### WORK TO COMPLETE
When a line of the entries contains "Collapse", please list that line.

(Dataset entries)
┄┄┄┄┄┄┄┄┄┄
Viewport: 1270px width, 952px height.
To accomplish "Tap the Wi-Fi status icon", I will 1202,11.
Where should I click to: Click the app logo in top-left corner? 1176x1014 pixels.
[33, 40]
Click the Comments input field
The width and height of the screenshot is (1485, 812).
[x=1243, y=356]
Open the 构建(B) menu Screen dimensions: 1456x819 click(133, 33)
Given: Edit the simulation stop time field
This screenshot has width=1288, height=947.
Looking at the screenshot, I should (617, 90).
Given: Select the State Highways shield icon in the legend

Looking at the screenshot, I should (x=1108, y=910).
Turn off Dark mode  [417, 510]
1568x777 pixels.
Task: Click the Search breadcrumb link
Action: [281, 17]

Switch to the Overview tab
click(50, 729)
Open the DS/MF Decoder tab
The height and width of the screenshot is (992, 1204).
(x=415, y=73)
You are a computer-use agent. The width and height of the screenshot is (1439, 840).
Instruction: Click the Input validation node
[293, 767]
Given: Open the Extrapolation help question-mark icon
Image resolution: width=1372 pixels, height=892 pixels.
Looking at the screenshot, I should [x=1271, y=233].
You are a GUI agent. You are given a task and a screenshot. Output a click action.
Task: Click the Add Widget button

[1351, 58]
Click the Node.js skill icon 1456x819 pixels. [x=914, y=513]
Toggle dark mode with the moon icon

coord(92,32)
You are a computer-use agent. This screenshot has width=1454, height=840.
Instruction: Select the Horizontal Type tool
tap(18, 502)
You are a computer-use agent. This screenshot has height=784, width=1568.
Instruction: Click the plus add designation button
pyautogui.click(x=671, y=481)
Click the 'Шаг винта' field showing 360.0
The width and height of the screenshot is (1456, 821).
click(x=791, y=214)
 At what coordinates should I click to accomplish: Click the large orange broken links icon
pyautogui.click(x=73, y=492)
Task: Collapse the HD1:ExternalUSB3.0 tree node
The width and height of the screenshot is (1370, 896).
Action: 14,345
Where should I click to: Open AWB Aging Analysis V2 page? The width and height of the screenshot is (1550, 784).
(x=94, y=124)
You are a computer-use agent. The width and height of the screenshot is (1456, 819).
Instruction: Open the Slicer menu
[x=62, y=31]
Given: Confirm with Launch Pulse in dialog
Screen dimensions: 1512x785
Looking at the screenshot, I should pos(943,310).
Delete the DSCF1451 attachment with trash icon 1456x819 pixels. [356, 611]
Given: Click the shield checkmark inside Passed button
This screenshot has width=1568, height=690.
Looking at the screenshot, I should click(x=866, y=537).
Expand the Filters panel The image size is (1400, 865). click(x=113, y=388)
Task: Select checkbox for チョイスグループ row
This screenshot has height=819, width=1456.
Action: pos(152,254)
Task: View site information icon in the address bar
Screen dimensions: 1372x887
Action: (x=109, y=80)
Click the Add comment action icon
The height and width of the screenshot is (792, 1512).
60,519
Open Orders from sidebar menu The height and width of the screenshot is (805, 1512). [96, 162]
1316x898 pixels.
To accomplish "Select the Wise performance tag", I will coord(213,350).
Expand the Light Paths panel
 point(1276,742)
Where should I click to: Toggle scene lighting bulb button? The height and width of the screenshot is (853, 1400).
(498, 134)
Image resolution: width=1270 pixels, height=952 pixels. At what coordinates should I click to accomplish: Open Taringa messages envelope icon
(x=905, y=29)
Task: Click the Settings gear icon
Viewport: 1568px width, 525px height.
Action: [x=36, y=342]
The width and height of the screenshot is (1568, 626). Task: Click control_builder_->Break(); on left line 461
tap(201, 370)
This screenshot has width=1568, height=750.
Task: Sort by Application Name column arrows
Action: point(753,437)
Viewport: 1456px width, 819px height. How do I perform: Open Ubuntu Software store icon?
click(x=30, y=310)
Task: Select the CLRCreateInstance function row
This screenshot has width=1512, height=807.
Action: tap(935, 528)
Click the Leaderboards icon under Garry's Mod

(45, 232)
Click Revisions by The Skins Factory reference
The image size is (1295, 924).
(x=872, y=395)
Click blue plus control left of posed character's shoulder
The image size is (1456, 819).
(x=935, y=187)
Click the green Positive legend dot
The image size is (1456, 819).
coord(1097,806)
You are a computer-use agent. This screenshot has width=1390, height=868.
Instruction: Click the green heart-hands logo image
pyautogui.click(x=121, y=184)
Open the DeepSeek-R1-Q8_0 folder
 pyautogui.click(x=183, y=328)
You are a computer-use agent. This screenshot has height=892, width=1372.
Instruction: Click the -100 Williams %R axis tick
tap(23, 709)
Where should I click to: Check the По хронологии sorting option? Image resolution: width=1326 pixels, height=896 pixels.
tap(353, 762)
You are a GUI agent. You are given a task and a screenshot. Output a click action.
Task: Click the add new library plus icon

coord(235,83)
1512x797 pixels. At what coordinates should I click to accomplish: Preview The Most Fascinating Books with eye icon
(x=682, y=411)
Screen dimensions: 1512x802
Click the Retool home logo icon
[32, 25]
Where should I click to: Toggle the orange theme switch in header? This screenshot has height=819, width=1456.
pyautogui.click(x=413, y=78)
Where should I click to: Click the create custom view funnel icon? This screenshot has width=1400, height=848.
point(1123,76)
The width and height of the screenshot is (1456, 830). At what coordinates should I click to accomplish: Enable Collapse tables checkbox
┄┄┄┄┄┄┄┄┄┄
### RESPONSE TO THE EXERCISE
Task: Collapse the HD1:ExternalUSB3.0 tree node
The width and height of the screenshot is (1456, 830). At what coordinates should I click to accomplish: Enable Collapse tables checkbox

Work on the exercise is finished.